On 8/3/19 6:42 PM, Tom Lane wrote:
> I wrote:
>> * kerberos/t/001_auth.pl just blithely assumes that it can pick
>> any random port above 48K and that's guaranteed to be free.
>> Maybe we should split out the code in get_new_node for finding
>> a free TCP port, so we can call it here?
> I've confirmed that the reason it's failing on my machine is exactly
> that krb5kdc tries to bind to a socket that is still in TIME_WAIT state.
> Also, it looks like the socket is typically one that was used by the
> GSSAPI client side (no surprise, the test leaves a lot more of those
> than the one server socket), so we'd have no record of it even if we
> were somehow saving state from prior runs.
>
> So I propose the attached patch, which seems to fix this for me.
>
> The particular case I'm looking at (running these tests in a tight
> loop) is of course not that interesting, but I argue that it's just
> increasing the odds of failure enough that I can isolate the cause.

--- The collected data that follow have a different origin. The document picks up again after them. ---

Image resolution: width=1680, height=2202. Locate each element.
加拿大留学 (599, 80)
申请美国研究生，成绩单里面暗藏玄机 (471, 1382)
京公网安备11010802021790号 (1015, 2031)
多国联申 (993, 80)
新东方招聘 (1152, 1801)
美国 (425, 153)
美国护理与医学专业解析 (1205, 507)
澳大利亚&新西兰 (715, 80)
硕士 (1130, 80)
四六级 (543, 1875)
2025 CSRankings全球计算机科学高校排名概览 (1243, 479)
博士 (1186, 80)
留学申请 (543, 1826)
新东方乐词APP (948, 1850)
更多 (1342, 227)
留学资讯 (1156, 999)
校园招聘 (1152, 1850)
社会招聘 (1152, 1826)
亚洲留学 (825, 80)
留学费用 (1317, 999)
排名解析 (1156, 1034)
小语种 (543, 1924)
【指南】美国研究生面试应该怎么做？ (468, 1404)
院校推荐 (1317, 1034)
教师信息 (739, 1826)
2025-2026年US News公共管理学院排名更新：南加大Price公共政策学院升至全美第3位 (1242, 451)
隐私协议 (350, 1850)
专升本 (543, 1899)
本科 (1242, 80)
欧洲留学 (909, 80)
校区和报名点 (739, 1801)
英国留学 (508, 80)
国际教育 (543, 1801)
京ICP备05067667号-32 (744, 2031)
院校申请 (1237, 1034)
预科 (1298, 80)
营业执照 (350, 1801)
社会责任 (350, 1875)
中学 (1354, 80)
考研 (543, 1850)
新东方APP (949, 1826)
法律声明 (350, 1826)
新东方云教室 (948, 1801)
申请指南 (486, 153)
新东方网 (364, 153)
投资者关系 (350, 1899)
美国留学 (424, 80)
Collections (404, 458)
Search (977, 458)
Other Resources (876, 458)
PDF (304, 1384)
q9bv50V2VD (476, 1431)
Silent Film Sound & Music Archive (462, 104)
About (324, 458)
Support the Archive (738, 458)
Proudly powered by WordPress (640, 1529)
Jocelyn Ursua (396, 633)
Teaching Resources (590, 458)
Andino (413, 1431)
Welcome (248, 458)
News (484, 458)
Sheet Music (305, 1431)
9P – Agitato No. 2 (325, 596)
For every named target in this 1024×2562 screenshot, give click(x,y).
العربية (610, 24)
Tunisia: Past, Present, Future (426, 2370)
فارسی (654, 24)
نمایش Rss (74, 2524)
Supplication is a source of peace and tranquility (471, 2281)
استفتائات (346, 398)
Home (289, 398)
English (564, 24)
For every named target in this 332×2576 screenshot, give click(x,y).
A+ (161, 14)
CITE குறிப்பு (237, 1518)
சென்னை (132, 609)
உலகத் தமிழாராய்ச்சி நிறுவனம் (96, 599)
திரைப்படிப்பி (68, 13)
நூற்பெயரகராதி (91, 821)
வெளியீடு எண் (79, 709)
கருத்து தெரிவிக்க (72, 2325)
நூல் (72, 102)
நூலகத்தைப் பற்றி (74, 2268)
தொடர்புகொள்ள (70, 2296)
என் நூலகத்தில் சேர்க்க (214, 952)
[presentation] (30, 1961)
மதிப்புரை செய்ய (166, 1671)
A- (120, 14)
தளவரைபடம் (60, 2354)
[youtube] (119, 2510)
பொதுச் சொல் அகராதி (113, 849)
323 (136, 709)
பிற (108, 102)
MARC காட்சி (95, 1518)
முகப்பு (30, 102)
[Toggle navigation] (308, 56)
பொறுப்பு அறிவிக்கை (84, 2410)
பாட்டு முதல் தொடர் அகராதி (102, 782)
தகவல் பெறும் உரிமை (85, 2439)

> A buildfarm animal running both kerberos and ldap tests is almost
> certainly at risk of such a failure with low probability.
>
> (Still don't know what actually happened in those two buildfarm
> failures, though.)
>
>
Looks good. A couple of minor nits:
. since we're exporting the name there's no need to document it as a
class method. I'd remove the "PostgresNode->" from the couple of places
you have it in the docco. You're not actually calling it that way
anywhere, and indeed doing so ends up passing 'PostgresNode' as a
useless parameter to the subroutine. This is different from calling it
with a qualified name (PostgresNode::get_free_port()).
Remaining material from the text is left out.